12. I was thirteen when I first got good and drunk. We were in the country and I was hanging out with some sixteen-year-old boys who had drivers' licences. One of the boys called the little general store in Priddis and said he was sending his son to grab some alcoholic spirits and would she please accommodate, after which another boy was dispatched to go grab the haul. We drank it down with panache. Shortly thereafter, the older boys started getting sick and throwing up while I went rifling inquisitively through my friend's parents' liquor cabinet. Following the underwhelming climax of our hella sloppy revelries, I returned home and quietly watched a little bit of Saturday Night Live...with my parents.

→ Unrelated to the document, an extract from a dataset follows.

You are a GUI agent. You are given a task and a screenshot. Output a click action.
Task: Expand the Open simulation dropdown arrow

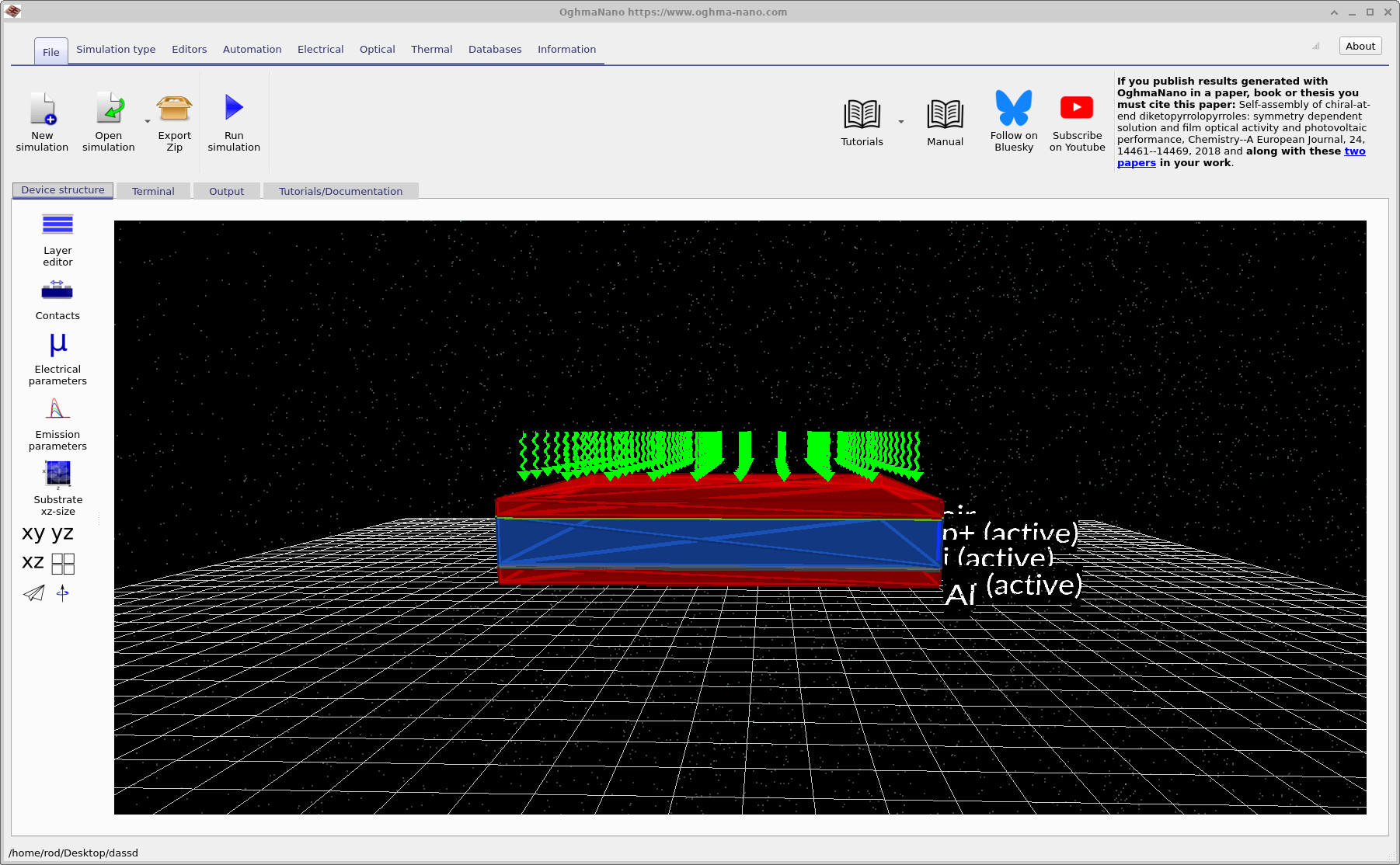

Wednesday, January 28, 2026
At Rest, 2026
I think a person making a film should try not to control what it says, except on the level of dramatic pleasure. One should let things happen, through a kind of “écriture automatique.” A film is like a plant—you have to let it grow by itself, you have to respect that kind of biological rhythm.
- Alain Resnais
I had gone as far as Pennsylvania and Virginia to pitch my crazy dream. Yes, some people actually looked at me like that, a crazed artist with a lofty dream. A number of times, people would be whispering in giggles as I did video presentations in their homes or offices. Some even treated me like a beggar, giving me pocket money so that I would not bother them again. That was when I met Paul Tañedo, a Filipino photography artist in Alexandria, Virginia. He liked what he saw in the 16mm black and white footage and committed to support it. It was a simple talk over coffee very early in the morning. What hooked him were the black and white shots. Beautiful. Nothing beats 16mm black and white stock 7222. The grains and depths are fiercely powerful.
- Lav Diaz
Sunday, January 25, 2026
A Few Words on Substance Use Disorders
Dear, Sir;
It is not uncommon even to this day that people will confront the addict-alcoholic with the accusation that addiction is a choice, sympathy therefore scarce. This misconception is based on a colossal error, although one does of course need to concede that the alcoholic does make a conscious choice of a kind every single time they pick up a drink or head out to score. Alas, this picture is starting to become indefensibly reduced (here's to you, silent majority). For first comes habit in due course and then comes toxic custom forcing body and mind into steep and nauseating decline, the whole central nervous system compromised by lies, distortion, and bad information. The two main symptoms of alcohol use disorders are mental obsession and physical craving...all of it leading inexorably to systems crash, pop-goes-the-weasel. When folks come to me with regard to a friend or family member whose drinking concerns them, I often recommend they ask the loved one what their first experience of getting drunk was like. For an astonishingly large number of alcoholics, myself included, the first time we got drunk was also the first time we ever felt 'okay in our own skin.' It is the position of myself and other care-motivated souls in the field that it is abominably evil to demonize those poor and broken souls constitutionally unable the escape the only thing that ever made them feel okay.